North Korea sent a satellite rocket up, and a key deal with South Korea came tumbling down.
The effective scrapping last week of the inter-Korean military agreement was not entirely unexpected but is still significant. South Korea annulled part of the accord after North Korea’s 23 November satellite launch, calling the move “a minimal defensive measure”. But the danger in the wake could be a series of offensive actions by both sides. Pyongyang has since declared it will no longer be bound by the agreement.
Although little known in the rest of the world, having been largely over-shadowed by then US President Donald Trump’s summits with North Korean leader Kim Jong-un, the 2018 Comprehensive Military Agreement had been one of the tangible outcomes of the diplomatic drive by South Korea’s former President Moon Jae-in to engage Pyongyang.
The 17-page document signed in September 2018 included concrete, security-related steps through which both Koreas agreed “to completely cease all hostile acts against each other in every domain, including land, air and sea that are the source of military tension and conflict.” This included agreement to cease live-fire artillery drills and field training exercises near what is known as the “Military Demarcation Line”, designated no-fly zones for all aircraft types over that area, to maintain permanent communication channels, withdraw guard posts, to establish a maritime peace zone, and to transform the Demilitarised Zone separating the Koreas into a peace zone, among other points.
But speculation about the endurance of the deal has only increased since the change of administration in Seoul last year, which saw conservative leader Yoon Suk-yeol take power. The no-fly zones had been particularly criticised for imposing limits on surveillance operations. This clause was suspended last week following the North Korean satellite launch. The South Korean military then deployed surveillance drones and reconnaissance aircraft near the border. In response, the North announced it was abandoning the deal and vowed to “immediately restore all military measures that have been halted”. North Korea blamed the South for raising tensions, arguing that the agreement “has long been reduced to a mere scrap of paper.”
The consequences of ending the agreement could be quickly compounded. The inter-Korean hotline was disconnected in April, leaving the two Koreas with no means of direct communication to discuss military, emergency, or crisis prevention measures. Although South Korea blames the North for violating the agreement more than a dozen times, North Korea had not until now suspended the deal. Pyongyang now declares Seoul “will be held wholly accountable in case an irretrievable clash breaks out.”

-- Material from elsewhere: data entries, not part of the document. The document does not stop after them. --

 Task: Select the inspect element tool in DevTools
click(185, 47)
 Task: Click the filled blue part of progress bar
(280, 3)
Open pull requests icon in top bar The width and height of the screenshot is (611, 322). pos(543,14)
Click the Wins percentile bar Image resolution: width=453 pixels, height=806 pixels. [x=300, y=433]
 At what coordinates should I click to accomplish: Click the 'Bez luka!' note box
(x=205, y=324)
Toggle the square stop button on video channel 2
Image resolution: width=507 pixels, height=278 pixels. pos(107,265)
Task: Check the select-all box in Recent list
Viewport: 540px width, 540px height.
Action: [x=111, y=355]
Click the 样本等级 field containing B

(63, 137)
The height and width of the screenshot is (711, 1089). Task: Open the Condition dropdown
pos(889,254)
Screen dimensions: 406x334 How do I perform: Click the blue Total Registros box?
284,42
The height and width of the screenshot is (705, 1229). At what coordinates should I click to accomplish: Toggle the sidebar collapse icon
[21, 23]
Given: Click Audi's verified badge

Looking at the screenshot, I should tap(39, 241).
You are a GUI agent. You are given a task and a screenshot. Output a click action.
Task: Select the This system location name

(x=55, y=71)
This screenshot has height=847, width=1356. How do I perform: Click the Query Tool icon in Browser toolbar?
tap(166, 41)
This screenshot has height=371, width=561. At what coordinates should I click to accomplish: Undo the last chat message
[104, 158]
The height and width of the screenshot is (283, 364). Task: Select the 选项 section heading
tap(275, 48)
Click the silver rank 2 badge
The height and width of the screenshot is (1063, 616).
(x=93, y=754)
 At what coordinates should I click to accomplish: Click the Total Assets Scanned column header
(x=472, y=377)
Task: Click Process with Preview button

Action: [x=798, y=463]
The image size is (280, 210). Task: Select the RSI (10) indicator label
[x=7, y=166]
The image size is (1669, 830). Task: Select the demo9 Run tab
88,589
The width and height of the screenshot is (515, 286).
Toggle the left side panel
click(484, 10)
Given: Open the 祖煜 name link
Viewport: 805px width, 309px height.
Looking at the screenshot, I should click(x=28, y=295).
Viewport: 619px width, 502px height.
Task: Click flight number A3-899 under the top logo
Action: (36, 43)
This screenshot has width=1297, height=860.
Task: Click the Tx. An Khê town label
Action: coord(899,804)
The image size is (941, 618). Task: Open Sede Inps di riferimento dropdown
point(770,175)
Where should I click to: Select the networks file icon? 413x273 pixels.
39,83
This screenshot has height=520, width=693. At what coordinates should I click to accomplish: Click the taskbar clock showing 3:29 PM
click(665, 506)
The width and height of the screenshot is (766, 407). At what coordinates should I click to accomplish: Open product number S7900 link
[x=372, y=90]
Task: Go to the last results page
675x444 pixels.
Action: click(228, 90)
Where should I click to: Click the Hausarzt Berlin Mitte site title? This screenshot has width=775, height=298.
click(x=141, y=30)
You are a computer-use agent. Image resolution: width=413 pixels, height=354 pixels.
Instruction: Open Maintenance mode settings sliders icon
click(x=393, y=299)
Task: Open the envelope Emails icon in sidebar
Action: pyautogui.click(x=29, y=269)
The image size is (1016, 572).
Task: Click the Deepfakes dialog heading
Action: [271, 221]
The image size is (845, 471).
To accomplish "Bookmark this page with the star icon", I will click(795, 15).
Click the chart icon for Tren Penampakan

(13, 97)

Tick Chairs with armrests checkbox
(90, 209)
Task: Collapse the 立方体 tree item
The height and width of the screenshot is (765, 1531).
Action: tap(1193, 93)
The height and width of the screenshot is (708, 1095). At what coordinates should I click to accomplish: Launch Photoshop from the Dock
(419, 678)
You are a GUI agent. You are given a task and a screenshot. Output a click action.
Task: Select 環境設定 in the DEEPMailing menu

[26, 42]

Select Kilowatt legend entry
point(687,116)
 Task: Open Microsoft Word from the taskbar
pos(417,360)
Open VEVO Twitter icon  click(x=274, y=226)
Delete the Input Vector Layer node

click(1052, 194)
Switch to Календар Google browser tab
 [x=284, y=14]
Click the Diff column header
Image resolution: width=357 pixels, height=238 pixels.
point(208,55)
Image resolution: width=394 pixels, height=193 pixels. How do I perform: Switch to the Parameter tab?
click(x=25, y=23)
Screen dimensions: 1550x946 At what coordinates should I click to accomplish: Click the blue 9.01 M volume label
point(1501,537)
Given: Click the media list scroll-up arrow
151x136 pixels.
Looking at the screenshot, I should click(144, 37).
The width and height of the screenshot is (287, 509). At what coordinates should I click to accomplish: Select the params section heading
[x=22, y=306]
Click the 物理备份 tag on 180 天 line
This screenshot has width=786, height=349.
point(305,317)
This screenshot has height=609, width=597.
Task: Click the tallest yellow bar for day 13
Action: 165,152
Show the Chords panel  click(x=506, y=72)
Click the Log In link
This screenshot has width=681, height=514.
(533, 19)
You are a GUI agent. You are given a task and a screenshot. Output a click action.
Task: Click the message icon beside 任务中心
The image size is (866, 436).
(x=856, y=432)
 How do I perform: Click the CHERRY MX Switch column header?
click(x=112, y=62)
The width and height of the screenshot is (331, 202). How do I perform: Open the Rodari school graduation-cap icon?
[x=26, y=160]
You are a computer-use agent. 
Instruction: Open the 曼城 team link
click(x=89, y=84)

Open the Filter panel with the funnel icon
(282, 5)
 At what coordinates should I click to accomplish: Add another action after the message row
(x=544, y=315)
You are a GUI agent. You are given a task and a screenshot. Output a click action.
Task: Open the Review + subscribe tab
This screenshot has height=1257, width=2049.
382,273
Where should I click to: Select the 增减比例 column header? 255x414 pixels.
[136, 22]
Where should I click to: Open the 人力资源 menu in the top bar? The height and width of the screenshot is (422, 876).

This means tensions along the border are likely to rise in the coming months. North Korea has already declared it will reinstall armed guard posts along the border and it seems likely the two sides could decide to, resume propaganda activity through loudspeakers, permanently deploy soldiers near the Military Demarcation Line, and increase aircraft surveillance activity.
North Korea, for its part, seems prepared for an increase in tensions, pledging via state media:
We will withdraw the military steps, taken to prevent military tension and conflict in all spheres including ground, sea and air, and deploy more powerful armed forces and new-type military hardware in the region along the Military Demarcation Line.
South Korea went ahead with joint naval drills involving the United States and Japan over the weekend, the kind of activity which regularly draws an agitated response from the North. But Pyongyang is also seeking to brush off any deterrence effect from having a US nuclear carrier group patrolling nearby, boasting its newly acquired space surveillance capabilities allowed pictures of Andersen Air Force Base and Apra Harbour in the US territory of Guam. North Korean media also announced the country plans on “additionally launching several reconnaissance satellites in a short span of time.” It argues that South Korea’s move to scrap part of the 2018 military agreement justified the need to continue expanding and modernising weapons programs.
The deterrence-centred approach favoured by the South Korean administration and its allies in the United States and Japan has failed to sway North Korea from its course. With Pyongyang developing a growing arsenal of weapons, and no reason to engage in diplomacy with Seoul or Washington, this increases the chance of accidental clashes along the inter-Korean border escalating into something bigger.
And neither side is hinting at a change in strategy, generating fears for what might unfold in the year ahead.